Chef Cameron Slaugh’s “12 Days of Pasta” returns to Nonna Mercato. And with it, marks Long Beach’s most innovative, most diverse, and downright best celebration of this carby creation. The concept? Super simple and the same as last year’s inaugural kick-off. 12 days. 12 different pastas. Pastas not announced on Nonna Mercato’s Instagram until the day of their serving. Served from 10AM until sell-out. And yes, they do sell out.
“A special pasta every day, a la carte, first-come-first-serve, when we run out, we run out,” Chef Cameron said. “And I plan on being there 12 days straight for every one of them and damn happy to do so.”
It kicks off Dec. 13 and continues through Christmas Eve. Let the season of Italian noodles begin.
12 Days of Pasta celebrates the artistic dedication Chef Cameron Slaugh holds for Italian pasta.
Chef Cameron is a man on a mission: To not only create some of the city’s best food with his attachment to both The Attic and Nonna Mercato. But with Nonna—a concept that he has been dreaming of since his days at L.A.’s Osteria La Buca—one can tell home is where the heart is. It reflects some of Chef Cameron’s most soulful takes on cuisine while offering a direct nod to his own nonna, the woman who shaped his perception of Italian cuisine.
And I know this is a bold statement in a city that is having a pasta renaissance—but Chef Cameron is the current reigning royal when it comes to the full respect and love for the mighty and humble creation that is pasta.
Just look at the way he talks about the flour he uses: “The farmer of this flour has been here and the moment he just let me touch it, I knew I had to work with it,” Slaugh told me last year. “It’s beyond flour; it’s a fine powder. I feel like ‘Scarface,’” he said laughing, picking up little grips of the powder and running it through his fingers.

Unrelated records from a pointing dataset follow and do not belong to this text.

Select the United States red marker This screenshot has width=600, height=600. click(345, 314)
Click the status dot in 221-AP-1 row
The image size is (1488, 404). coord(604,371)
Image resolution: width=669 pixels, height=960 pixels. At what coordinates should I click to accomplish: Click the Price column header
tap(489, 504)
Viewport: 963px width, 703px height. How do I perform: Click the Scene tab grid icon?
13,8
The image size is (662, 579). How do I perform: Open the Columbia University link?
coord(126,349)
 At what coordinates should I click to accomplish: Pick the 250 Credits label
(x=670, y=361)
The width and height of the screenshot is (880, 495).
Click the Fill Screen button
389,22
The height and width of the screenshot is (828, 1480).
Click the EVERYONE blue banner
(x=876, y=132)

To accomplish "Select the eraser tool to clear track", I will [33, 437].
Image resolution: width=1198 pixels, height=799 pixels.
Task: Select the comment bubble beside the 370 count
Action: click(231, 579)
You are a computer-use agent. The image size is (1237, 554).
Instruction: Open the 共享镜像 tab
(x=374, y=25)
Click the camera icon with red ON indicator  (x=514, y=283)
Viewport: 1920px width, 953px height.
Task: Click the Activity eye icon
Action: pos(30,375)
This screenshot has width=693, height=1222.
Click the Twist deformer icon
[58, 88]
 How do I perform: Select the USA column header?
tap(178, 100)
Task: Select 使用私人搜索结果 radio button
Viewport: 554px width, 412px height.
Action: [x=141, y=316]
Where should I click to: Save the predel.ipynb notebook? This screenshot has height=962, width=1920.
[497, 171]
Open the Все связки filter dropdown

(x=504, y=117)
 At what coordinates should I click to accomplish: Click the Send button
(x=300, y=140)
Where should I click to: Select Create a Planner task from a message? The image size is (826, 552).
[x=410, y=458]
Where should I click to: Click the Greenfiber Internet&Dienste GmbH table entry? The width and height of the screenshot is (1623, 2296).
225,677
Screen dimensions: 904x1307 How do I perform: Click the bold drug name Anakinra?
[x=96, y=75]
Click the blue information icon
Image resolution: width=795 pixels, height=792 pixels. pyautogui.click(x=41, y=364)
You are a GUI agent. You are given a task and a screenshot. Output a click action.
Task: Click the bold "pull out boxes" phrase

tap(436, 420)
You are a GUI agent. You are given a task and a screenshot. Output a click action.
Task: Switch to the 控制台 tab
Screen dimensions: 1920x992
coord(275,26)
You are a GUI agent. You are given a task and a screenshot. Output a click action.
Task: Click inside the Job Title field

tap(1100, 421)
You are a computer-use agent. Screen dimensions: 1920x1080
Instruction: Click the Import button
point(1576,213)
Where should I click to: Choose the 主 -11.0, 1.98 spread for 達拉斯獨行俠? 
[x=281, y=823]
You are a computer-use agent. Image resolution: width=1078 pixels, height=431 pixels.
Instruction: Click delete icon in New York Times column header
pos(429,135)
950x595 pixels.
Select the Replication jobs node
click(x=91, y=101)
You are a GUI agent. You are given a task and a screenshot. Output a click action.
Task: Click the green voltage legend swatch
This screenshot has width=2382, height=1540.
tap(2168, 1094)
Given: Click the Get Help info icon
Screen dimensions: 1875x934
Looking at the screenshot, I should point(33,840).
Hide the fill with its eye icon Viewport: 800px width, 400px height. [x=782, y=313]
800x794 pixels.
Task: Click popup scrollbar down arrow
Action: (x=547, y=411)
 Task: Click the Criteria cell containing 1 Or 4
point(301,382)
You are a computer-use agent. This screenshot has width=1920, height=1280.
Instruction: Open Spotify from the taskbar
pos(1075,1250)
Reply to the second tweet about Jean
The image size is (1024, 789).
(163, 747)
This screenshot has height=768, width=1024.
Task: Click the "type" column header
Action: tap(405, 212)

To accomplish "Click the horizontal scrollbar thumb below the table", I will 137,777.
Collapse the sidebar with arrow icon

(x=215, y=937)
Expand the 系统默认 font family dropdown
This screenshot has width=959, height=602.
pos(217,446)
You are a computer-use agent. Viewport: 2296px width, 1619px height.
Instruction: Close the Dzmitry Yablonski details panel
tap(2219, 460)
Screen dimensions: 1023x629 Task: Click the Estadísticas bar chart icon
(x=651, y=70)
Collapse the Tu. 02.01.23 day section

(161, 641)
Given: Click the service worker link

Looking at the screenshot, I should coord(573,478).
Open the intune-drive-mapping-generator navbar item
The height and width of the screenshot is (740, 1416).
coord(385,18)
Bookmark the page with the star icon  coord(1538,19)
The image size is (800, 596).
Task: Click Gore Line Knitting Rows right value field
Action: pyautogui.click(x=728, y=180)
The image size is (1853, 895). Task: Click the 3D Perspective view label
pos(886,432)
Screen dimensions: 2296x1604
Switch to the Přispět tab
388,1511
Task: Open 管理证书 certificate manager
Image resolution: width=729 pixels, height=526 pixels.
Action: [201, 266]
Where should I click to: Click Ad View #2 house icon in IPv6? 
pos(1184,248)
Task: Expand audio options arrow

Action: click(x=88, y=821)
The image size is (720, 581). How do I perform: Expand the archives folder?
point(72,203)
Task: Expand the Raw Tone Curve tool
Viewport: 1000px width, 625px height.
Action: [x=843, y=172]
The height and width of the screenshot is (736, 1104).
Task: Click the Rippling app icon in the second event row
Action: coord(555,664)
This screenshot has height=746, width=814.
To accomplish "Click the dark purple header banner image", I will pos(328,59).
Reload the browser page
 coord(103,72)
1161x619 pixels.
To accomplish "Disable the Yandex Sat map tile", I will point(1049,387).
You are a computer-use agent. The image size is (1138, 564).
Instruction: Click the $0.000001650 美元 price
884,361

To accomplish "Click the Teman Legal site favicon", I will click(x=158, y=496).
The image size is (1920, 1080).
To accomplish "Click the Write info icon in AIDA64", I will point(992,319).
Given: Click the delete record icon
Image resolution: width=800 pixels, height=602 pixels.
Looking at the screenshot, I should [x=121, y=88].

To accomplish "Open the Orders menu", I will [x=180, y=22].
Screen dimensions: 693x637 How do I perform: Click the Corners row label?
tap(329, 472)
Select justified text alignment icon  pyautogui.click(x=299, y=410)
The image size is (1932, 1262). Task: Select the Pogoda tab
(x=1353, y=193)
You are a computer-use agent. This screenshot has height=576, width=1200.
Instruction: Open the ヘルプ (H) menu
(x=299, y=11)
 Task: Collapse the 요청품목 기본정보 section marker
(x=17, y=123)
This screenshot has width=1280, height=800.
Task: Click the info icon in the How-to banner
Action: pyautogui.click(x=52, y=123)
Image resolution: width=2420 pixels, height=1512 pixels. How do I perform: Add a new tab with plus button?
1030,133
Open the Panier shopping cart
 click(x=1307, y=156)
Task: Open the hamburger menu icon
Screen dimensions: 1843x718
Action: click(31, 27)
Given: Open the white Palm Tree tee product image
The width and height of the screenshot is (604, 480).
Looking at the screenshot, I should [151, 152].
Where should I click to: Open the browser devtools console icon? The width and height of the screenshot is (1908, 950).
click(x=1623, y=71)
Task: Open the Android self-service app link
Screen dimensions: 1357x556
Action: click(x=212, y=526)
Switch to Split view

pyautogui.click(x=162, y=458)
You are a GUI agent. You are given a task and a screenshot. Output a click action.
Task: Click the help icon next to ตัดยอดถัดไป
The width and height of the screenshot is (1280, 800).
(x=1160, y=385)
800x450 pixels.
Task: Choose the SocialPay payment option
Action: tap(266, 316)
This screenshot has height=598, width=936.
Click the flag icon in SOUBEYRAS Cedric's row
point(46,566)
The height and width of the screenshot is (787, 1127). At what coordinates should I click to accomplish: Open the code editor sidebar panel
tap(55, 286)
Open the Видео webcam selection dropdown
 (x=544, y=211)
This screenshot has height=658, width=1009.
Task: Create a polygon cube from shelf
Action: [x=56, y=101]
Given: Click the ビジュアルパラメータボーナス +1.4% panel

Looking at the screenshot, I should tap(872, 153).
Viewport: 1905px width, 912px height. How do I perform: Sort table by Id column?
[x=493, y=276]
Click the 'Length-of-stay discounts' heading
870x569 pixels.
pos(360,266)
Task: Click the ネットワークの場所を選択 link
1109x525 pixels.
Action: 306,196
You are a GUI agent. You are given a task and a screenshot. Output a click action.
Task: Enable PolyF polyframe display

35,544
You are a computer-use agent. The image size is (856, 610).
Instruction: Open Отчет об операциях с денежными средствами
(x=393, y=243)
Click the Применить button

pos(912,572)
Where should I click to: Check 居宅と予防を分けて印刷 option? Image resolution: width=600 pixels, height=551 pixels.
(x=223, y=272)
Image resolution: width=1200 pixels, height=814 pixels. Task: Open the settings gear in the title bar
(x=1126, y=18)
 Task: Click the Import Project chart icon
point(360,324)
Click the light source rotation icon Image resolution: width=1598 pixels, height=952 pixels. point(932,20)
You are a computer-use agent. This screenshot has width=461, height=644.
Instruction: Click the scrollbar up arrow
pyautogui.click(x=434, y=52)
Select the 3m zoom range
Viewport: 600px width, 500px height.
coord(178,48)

He is right: The flour comes off like a corn starch-gone-fine culinary cocaine to the touch and feel, light and incredibly smooth, with absolutely zero graininess to it. It’s hard not to play with, gripping it in fistfuls and watching it snow atop the wooden slab he rolls his mattarello—a roughly meter-long wooden pin, purchased while he was in Italy—across to create his hand-rolled pastas.
And—to make the point of his art more pointed—yes, the majority of this year’s featured pastas will be hand-rolled.
What to expect from 12 Days of Pasta? Well, pasta, of course.
Hand-rolled pastas are particularly special than extruded pasta. The latter? Dough put into a machine that pushes it through a die to create the desired form, common in pastas like bucatini and spaghetti. The former? Made entirely in the moment, where the mattarello consistently works to air out bubbles (though not all of them), and the pastaio has to quickly work to form shapes by hand before it dries out: sopressini, tortelloni, orecchiette…
This is the epicenter of 12 Days of Pasta. And yes, while there will be a few extruded pastas—a classic take on spaghetti alle vongole might make an appearance—the majority of the pastas are hand-rolled, hand-shaped bits of wonder. Think tajarin with shaved black truffle. Or perhaps a duck agnolotti with pear and hazelnuts.
“We call it ‘partridge in a pear tree’ because, you know, first day of Christmas,” Chef Cameron said. Well played, Chef. Well played.
And while original plans called for a two-course pasta lunch offering, that proved to be less accessible and likely requiring reservations—and the point of 12 Days of Pasta is to celebrate pasta. But perhaps next year? Look for that more curated experience.
Nonna Mercato is located at 3722 Atlantic Ave.